The middle IR or so-called "fingerprint" region of atmospheric gases is most attractive for multicomponent remote gas analysis of the atmosphere. Femtosecond lidars can be applied to this purpose. In recent years compact powerful laser systems have been developed, which emit the pulses of femtosecond duration. First of all, those are solid-state lasers based on wide-band active media: Ti 3+ :Al 2 0 3 (λ = 0.75-1 μm) and Cr 3+ :MgSiO 4 (1.2-1.32 μm). Frequency conversion of these quite promising and basic sources of super-short pulses into other spectral ranges using non-centrosymmetrical nonlinear crystals seems to be quite attractive, especially if preserving duration of the transformed radiation. Usually to overcome the problem middle IR femtosecond pulses are generating with two- or three-stage low efficiency frequency converters with nonlinear crystals. High efficiency middle IR semiconductor crystals are not suitable for one-stage generation because high optical loss at near IR. This study was aimed at search and investigation of nonlinear crystals, in which effective single-stage optical parametric oscillators. The investigation includes estimation of phase- and group-velocity matching conditions, phase-matching spectral and angular widths, and potential efficiencies.
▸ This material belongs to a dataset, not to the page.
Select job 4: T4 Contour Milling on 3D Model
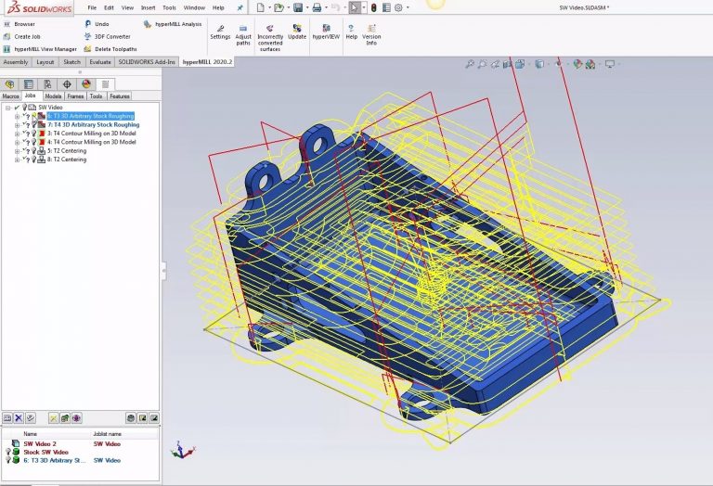This screenshot has height=486, width=713. (x=91, y=142)
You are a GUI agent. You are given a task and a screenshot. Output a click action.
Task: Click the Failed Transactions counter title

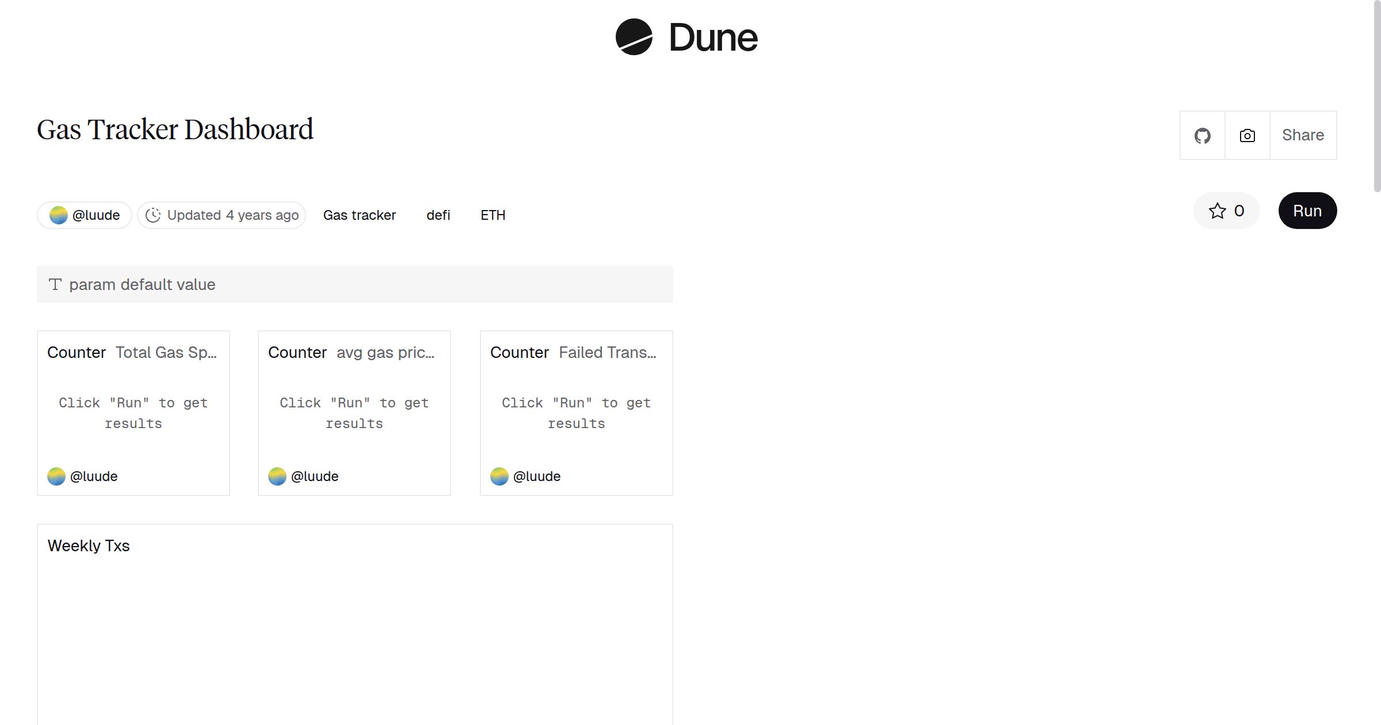point(608,352)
The possibilities of using a hyper broadband nonlinear-optical frequency converter of femtosecond pulse radiation for design of multicomponent mixture analyzers are investigated. The method of broadband lidar sensing of atmospheric gases by the DOAS-technique (Differential Optical Absorption Spectroscopy) is described. The numerical simulation of DOAS sensing of atmospheric gas components using the frequency-converted femtosecond radiation is carried out.